非上場株式の評価見直しにおいて、最も重要な論点の一つが類似業種比準方式の位置づけです。これまで同方式は、収益力を反映した合理的な評価方法として広く用いられてきましたが、有識者会議で指摘された評価圧縮スキームの多くが、この方式を前提として成立している点が注目されています。本稿では、類似業種比準方式の構造を整理したうえで、見直しの方向性と実務への影響を検討します。
類似業種比準方式の基本構造
類似業種比準方式は、評価対象会社の株価を、上場会社の指標を基準として算定する方法です。
主な特徴は以下の通りです。
- 配当
- 利益
- 純資産
といった複数の指標を用いて、類似業種の上場会社と比較することで株価を算定します。
この方式は、
- 収益力を反映できる
- 客観的な市場指標を用いる
という点で、理論的には合理性の高い評価方法とされています。
なぜスキームに利用されやすいのか
一方で、類似業種比準方式は構造的に「操作可能性」を内包しています。
① 指標のコントロールが可能
評価に用いられる指標は、企業内部の意思決定により影響を受けます。
- 配当の抑制
- 利益の調整
- 純資産の移転
これらを組み合わせることで、評価額を意図的に低くすることが可能になります。
② 適用区分の選択余地
非上場会社の評価では、
- 類似業種比準方式
- 純資産価額方式
のいずれを用いるかは会社規模等により決定されますが、実務上は区分の調整余地が存在します。
例えば、
- 資産を外部へ移転し小規模会社化する
- 収益構造を調整する
ことで、より有利な評価方式へ誘導することが可能となります。
③ グループ内再編との親和性
有識者会議で示されたスキームの中でも、
- 資産を子会社・孫会社へ移転
- 評価対象会社の純資産を圧縮
といった手法は、最終的に類似業種比準方式の適用と組み合わせることで効果を最大化します。

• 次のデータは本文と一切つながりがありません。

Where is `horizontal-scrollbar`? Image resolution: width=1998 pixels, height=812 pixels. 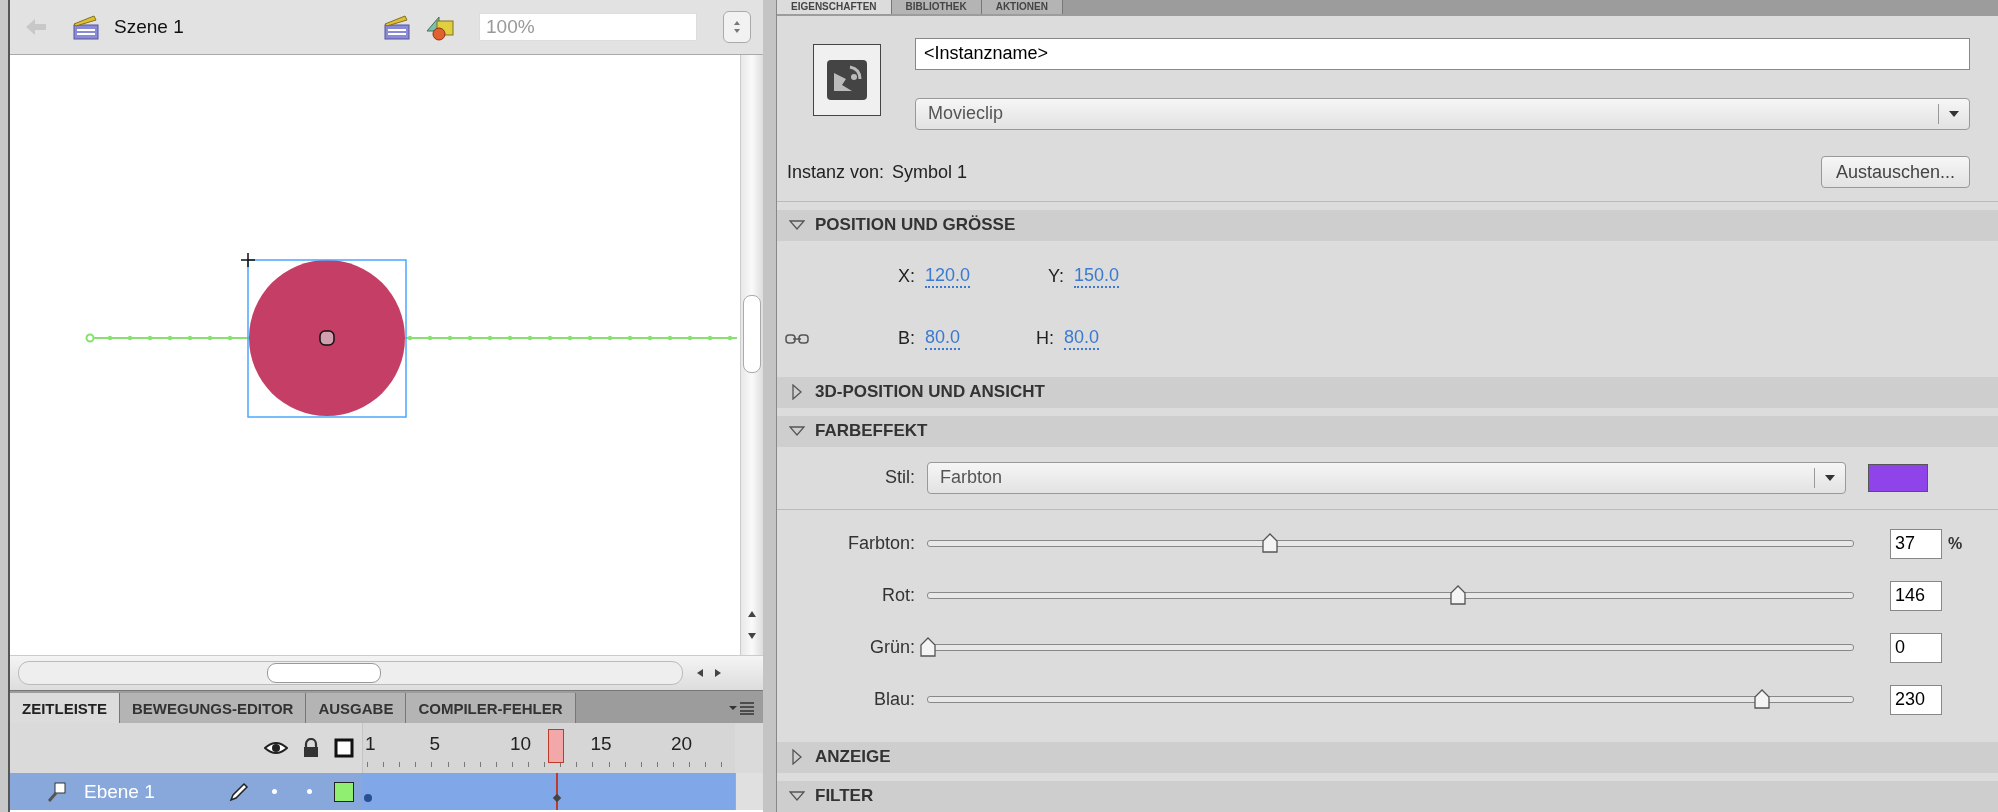
horizontal-scrollbar is located at coordinates (386, 672).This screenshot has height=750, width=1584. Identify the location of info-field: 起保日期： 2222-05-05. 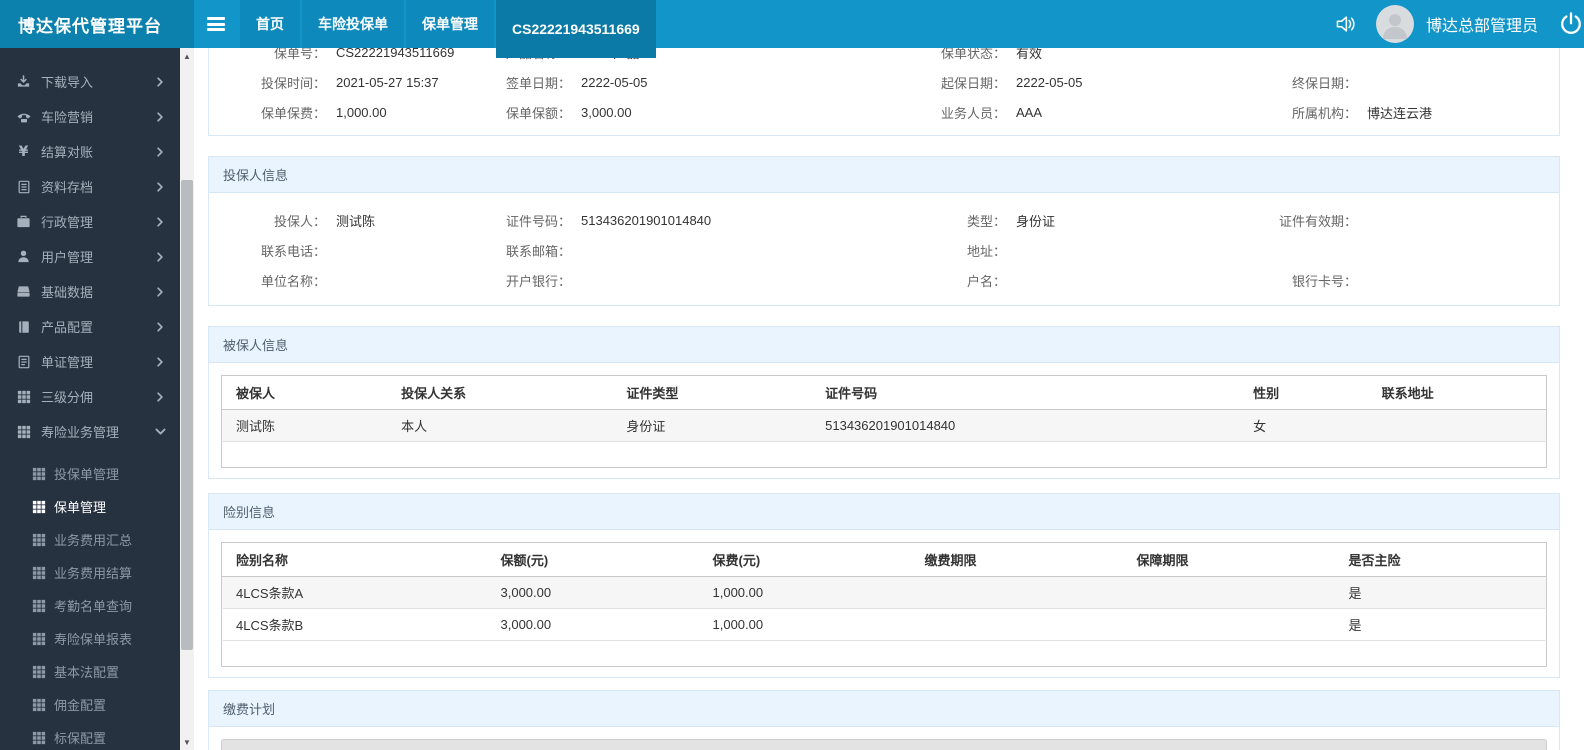
(1012, 82).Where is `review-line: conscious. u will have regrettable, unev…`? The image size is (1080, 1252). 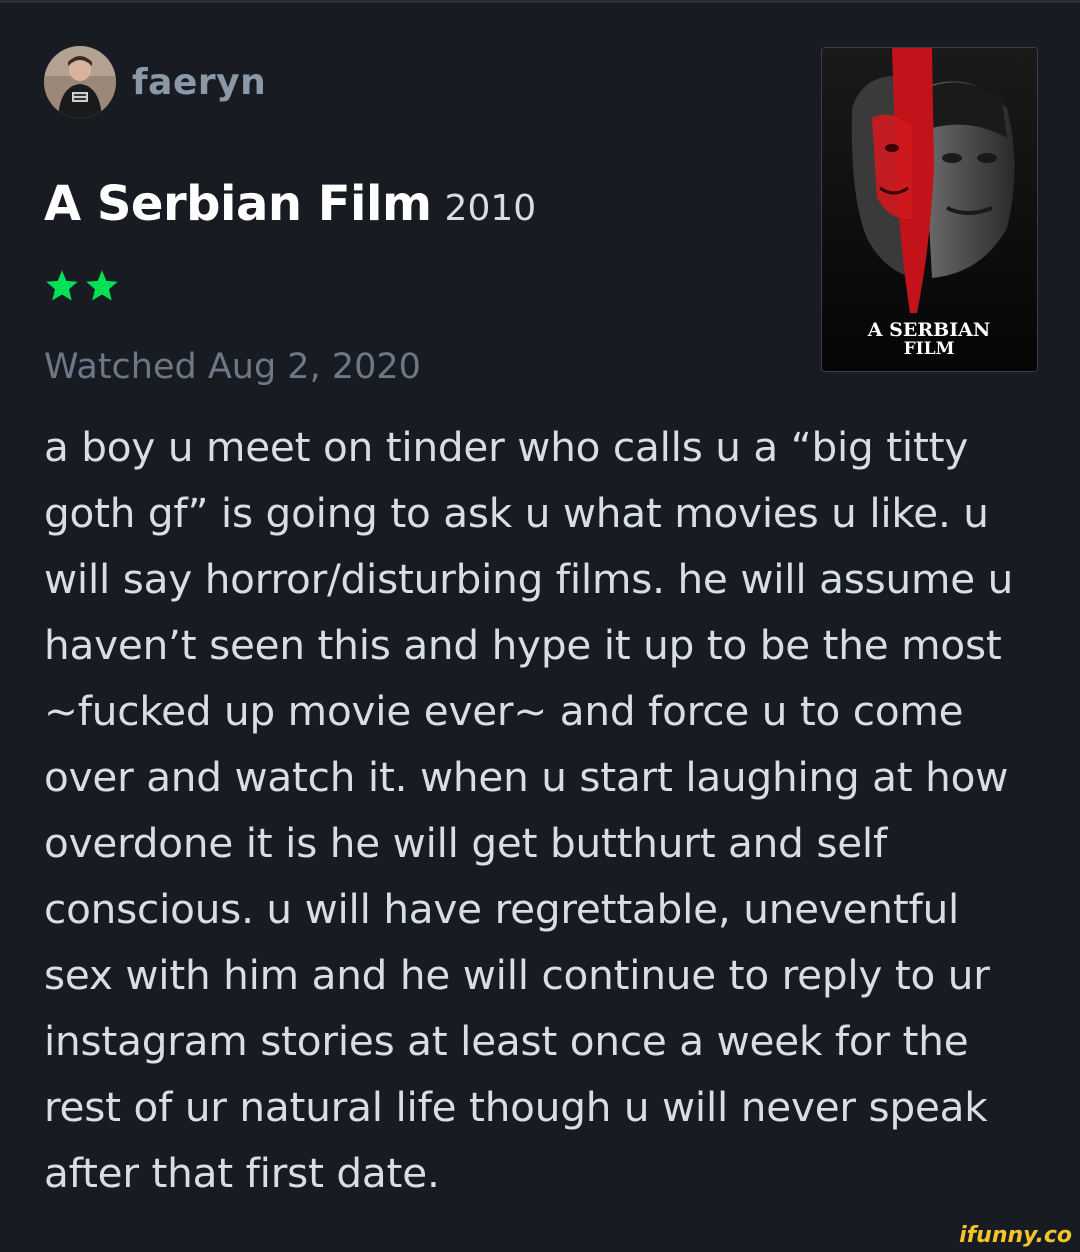
review-line: conscious. u will have regrettable, unev… is located at coordinates (502, 909).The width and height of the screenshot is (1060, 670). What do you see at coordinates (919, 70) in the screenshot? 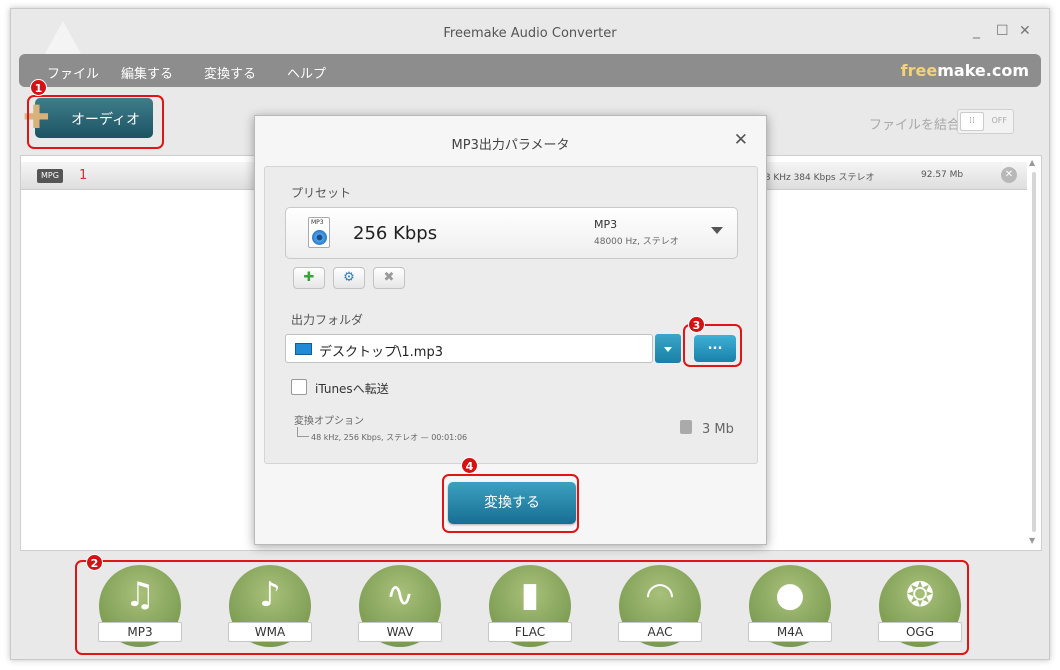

つまり、同方式は「評価圧縮の最終出口」として機能している側面があります。
見直しが議論される背景
今回の見直しの背景には、評価ロジックと経済実態の乖離があります。
本来、類似業種比準方式は、
- 企業の収益力を反映する
- 市場との比較により合理的な価格を導く
ことを目的としています。
しかし実務では、
- 収益力を意図的に低く見せる
- 資産を外部に移転する
といった行為により、「実態より低い株価」が算定されるケースが存在します。
この結果、
- 課税の公平性が損なわれる
- 実質的な事業承継が税負担なく行われる
といった問題が生じています。
想定される見直しの方向性
有識者会議の議論を踏まえると、類似業種比準方式の見直しは避けられないと考えられます。
① 指標の補正強化
- 一時的な利益操作の排除
- 異常値の補正
- 平均値の採用期間の見直し
などにより、恣意的な操作を抑制する方向が想定されます。
② グループ内取引の反映
- 資産移転前の状態を基準とする
- グループ全体での収益力を考慮する
といった形で、形式的な会社単体の数値に依存しない評価が検討される可能性があります。
③ 適用区分の見直し
- 会社規模区分の厳格化
- 小規模会社の範囲の見直し
により、評価方式の選択余地を縮小する方向が考えられます。
④ 純資産価額方式との関係整理
類似業種比準方式と純資産価額方式の使い分け自体が再検討され、
- 収益力と資産価値のバランス
- 実態に即した評価方法の選択
といった観点から統合的な評価体系が構築される可能性もあります。
実務への影響
類似業種比準方式の見直しは、非上場株式評価実務に直接的な影響を与えます。
影響が大きい領域
- 持株会社を活用した承継スキーム
- 資産管理会社の設計
- グループ内再編による株価調整
実務上の対応視点
今後は以下の視点が重要になります。
- 評価引下げを目的とした設計の見直し
- 収益力と評価額の整合性の確保
- グループ全体での経済合理性の検証
従来のように「評価方法の選択」で最適化する発想は通用しにくくなります。
結論
類似業種比準方式は、非上場株式評価の中核を担う重要な評価手法ですが、その構造上、操作可能性という課題を抱えています。
今回の見直しは、
- 評価手法の修正にとどまらず
- 評価ロジックそのものの再構築
につながる可能性があります。
今後の実務においては、
- 形式的な評価指標の操作ではなく
- 経済実態に即した企業価値の把握
がより重要になると考えられます。
評価は単なる計算ではなく、企業の実態をどのように捉えるかという制度設計の問題です。類似業種比準方式の見直しは、その本質を問い直す動きとして位置づけるべきでしょう。